Exercise brief
Each entry should be quoted word for word, including every mark of punctuation.

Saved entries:
^^^^^^^^^^^^^^^^

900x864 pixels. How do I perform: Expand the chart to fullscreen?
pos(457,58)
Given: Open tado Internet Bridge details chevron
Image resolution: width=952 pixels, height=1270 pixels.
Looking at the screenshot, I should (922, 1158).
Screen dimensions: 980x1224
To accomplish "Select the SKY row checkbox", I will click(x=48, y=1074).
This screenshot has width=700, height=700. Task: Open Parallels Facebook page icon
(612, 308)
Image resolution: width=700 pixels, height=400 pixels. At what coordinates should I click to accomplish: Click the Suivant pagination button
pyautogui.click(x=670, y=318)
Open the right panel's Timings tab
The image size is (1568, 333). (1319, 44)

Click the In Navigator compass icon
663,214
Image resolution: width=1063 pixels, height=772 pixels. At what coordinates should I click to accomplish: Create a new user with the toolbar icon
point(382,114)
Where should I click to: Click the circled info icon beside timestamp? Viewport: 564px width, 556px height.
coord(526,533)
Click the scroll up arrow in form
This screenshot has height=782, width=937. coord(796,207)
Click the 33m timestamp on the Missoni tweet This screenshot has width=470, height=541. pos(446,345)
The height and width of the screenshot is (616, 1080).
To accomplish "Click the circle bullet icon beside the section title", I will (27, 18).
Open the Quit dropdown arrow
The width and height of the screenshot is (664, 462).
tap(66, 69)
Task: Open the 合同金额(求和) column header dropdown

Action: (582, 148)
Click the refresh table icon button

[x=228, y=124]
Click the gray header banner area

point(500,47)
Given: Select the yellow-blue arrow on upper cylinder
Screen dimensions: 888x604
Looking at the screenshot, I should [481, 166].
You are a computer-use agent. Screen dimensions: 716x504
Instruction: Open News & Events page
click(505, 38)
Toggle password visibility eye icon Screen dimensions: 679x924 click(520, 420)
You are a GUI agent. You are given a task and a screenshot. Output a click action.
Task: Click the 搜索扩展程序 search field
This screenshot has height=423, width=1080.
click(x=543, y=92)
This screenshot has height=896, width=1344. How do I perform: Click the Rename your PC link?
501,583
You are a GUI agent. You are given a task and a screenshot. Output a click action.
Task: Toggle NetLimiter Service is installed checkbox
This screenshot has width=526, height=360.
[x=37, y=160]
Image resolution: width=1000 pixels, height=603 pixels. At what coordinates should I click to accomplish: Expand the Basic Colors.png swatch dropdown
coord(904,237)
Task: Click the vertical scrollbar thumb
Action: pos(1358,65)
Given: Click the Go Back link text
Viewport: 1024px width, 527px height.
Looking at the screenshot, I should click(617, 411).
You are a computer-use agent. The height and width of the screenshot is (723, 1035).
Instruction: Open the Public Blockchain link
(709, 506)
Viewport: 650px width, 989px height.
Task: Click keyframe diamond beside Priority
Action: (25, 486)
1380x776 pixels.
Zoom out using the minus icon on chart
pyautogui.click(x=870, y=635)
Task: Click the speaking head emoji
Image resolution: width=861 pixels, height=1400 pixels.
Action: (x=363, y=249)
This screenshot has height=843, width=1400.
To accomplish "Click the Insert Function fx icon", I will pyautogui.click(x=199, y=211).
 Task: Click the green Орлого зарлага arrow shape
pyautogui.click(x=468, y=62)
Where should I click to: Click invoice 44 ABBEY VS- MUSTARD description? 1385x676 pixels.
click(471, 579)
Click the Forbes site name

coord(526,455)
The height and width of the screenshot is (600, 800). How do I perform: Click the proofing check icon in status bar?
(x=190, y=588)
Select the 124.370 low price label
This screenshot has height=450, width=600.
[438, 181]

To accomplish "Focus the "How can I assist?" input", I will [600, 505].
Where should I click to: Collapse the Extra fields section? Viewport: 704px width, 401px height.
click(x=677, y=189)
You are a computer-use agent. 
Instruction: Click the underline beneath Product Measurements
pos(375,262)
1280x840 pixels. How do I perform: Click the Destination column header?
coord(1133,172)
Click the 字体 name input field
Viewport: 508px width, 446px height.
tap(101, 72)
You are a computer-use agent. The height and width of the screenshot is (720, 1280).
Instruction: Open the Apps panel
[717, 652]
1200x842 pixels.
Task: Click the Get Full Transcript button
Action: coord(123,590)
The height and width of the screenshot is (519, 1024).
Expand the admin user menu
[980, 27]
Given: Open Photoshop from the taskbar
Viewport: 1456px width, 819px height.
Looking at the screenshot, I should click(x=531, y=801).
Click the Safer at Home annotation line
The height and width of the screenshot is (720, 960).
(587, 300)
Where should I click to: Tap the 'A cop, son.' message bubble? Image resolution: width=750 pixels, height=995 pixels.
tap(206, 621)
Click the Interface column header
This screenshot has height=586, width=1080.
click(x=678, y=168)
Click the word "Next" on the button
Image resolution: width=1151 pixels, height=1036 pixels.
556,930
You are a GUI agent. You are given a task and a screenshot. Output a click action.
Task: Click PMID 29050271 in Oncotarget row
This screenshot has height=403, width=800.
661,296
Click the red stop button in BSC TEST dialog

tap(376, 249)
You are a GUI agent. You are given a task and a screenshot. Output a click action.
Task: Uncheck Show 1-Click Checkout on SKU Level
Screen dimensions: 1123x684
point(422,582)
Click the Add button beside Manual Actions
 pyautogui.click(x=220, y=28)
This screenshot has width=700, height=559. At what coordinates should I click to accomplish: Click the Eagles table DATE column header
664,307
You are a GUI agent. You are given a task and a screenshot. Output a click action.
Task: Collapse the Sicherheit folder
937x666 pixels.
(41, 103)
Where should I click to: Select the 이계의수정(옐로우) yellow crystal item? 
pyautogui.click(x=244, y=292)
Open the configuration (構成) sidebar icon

^^^^^^^^^^^^^^^^

Task response
900x864 pixels. How do I perform: Expand the chart to fullscreen?
pos(457,58)
Given: Open tado Internet Bridge details chevron
Image resolution: width=952 pixels, height=1270 pixels.
Looking at the screenshot, I should (922, 1158).
Screen dimensions: 980x1224
To accomplish "Select the SKY row checkbox", I will click(x=48, y=1074).
This screenshot has width=700, height=700. Task: Open Parallels Facebook page icon
(612, 308)
Image resolution: width=700 pixels, height=400 pixels. At what coordinates should I click to accomplish: Click the Suivant pagination button
pyautogui.click(x=670, y=318)
Open the right panel's Timings tab
The image size is (1568, 333). (1319, 44)

Click the In Navigator compass icon
663,214
Image resolution: width=1063 pixels, height=772 pixels. At what coordinates should I click to accomplish: Create a new user with the toolbar icon
point(382,114)
Where should I click to: Click the circled info icon beside timestamp? Viewport: 564px width, 556px height.
coord(526,533)
Click the scroll up arrow in form
This screenshot has height=782, width=937. coord(796,207)
Click the 33m timestamp on the Missoni tweet This screenshot has width=470, height=541. pos(446,345)
The height and width of the screenshot is (616, 1080).
To accomplish "Click the circle bullet icon beside the section title", I will (27, 18).
Open the Quit dropdown arrow
The width and height of the screenshot is (664, 462).
tap(66, 69)
Task: Open the 合同金额(求和) column header dropdown

Action: (582, 148)
Click the refresh table icon button

[x=228, y=124]
Click the gray header banner area

point(500,47)
Given: Select the yellow-blue arrow on upper cylinder
Screen dimensions: 888x604
Looking at the screenshot, I should [481, 166].
You are a computer-use agent. Screen dimensions: 716x504
Instruction: Open News & Events page
click(505, 38)
Toggle password visibility eye icon Screen dimensions: 679x924 click(520, 420)
You are a GUI agent. You are given a task and a screenshot. Output a click action.
Task: Click the 搜索扩展程序 search field
This screenshot has height=423, width=1080.
click(x=543, y=92)
This screenshot has height=896, width=1344. How do I perform: Click the Rename your PC link?
501,583
You are a GUI agent. You are given a task and a screenshot. Output a click action.
Task: Toggle NetLimiter Service is installed checkbox
This screenshot has width=526, height=360.
[x=37, y=160]
Image resolution: width=1000 pixels, height=603 pixels. At what coordinates should I click to accomplish: Expand the Basic Colors.png swatch dropdown
coord(904,237)
Task: Click the vertical scrollbar thumb
Action: pos(1358,65)
Given: Click the Go Back link text
Viewport: 1024px width, 527px height.
Looking at the screenshot, I should click(617, 411).
You are a computer-use agent. The height and width of the screenshot is (723, 1035).
Instruction: Open the Public Blockchain link
(709, 506)
Viewport: 650px width, 989px height.
Task: Click keyframe diamond beside Priority
Action: (25, 486)
1380x776 pixels.
Zoom out using the minus icon on chart
pyautogui.click(x=870, y=635)
Task: Click the speaking head emoji
Image resolution: width=861 pixels, height=1400 pixels.
Action: (x=363, y=249)
This screenshot has height=843, width=1400.
To accomplish "Click the Insert Function fx icon", I will pyautogui.click(x=199, y=211).
 Task: Click the green Орлого зарлага arrow shape
pyautogui.click(x=468, y=62)
Where should I click to: Click invoice 44 ABBEY VS- MUSTARD description? 1385x676 pixels.
click(471, 579)
Click the Forbes site name

coord(526,455)
The height and width of the screenshot is (600, 800). How do I perform: Click the proofing check icon in status bar?
(x=190, y=588)
Select the 124.370 low price label
This screenshot has height=450, width=600.
[438, 181]

To accomplish "Focus the "How can I assist?" input", I will [600, 505].
Where should I click to: Collapse the Extra fields section? Viewport: 704px width, 401px height.
click(x=677, y=189)
You are a computer-use agent. 
Instruction: Click the underline beneath Product Measurements
pos(375,262)
1280x840 pixels. How do I perform: Click the Destination column header?
coord(1133,172)
Click the 字体 name input field
Viewport: 508px width, 446px height.
tap(101, 72)
You are a computer-use agent. The height and width of the screenshot is (720, 1280).
Instruction: Open the Apps panel
[717, 652]
1200x842 pixels.
Task: Click the Get Full Transcript button
Action: coord(123,590)
The height and width of the screenshot is (519, 1024).
Expand the admin user menu
[980, 27]
Given: Open Photoshop from the taskbar
Viewport: 1456px width, 819px height.
Looking at the screenshot, I should click(x=531, y=801).
Click the Safer at Home annotation line
The height and width of the screenshot is (720, 960).
(587, 300)
Where should I click to: Tap the 'A cop, son.' message bubble? Image resolution: width=750 pixels, height=995 pixels.
tap(206, 621)
Click the Interface column header
This screenshot has height=586, width=1080.
click(x=678, y=168)
Click the word "Next" on the button
Image resolution: width=1151 pixels, height=1036 pixels.
556,930
You are a GUI agent. You are given a task and a screenshot. Output a click action.
Task: Click PMID 29050271 in Oncotarget row
This screenshot has height=403, width=800.
661,296
Click the red stop button in BSC TEST dialog

tap(376, 249)
You are a GUI agent. You are given a task and a screenshot. Output a click action.
Task: Uncheck Show 1-Click Checkout on SKU Level
Screen dimensions: 1123x684
point(422,582)
Click the Add button beside Manual Actions
 pyautogui.click(x=220, y=28)
This screenshot has width=700, height=559. At what coordinates should I click to accomplish: Click the Eagles table DATE column header
664,307
You are a GUI agent. You are given a task and a screenshot. Output a click action.
Task: Collapse the Sicherheit folder
937x666 pixels.
(41, 103)
Where should I click to: Select the 이계의수정(옐로우) yellow crystal item? 
pyautogui.click(x=244, y=292)
Open the configuration (構成) sidebar icon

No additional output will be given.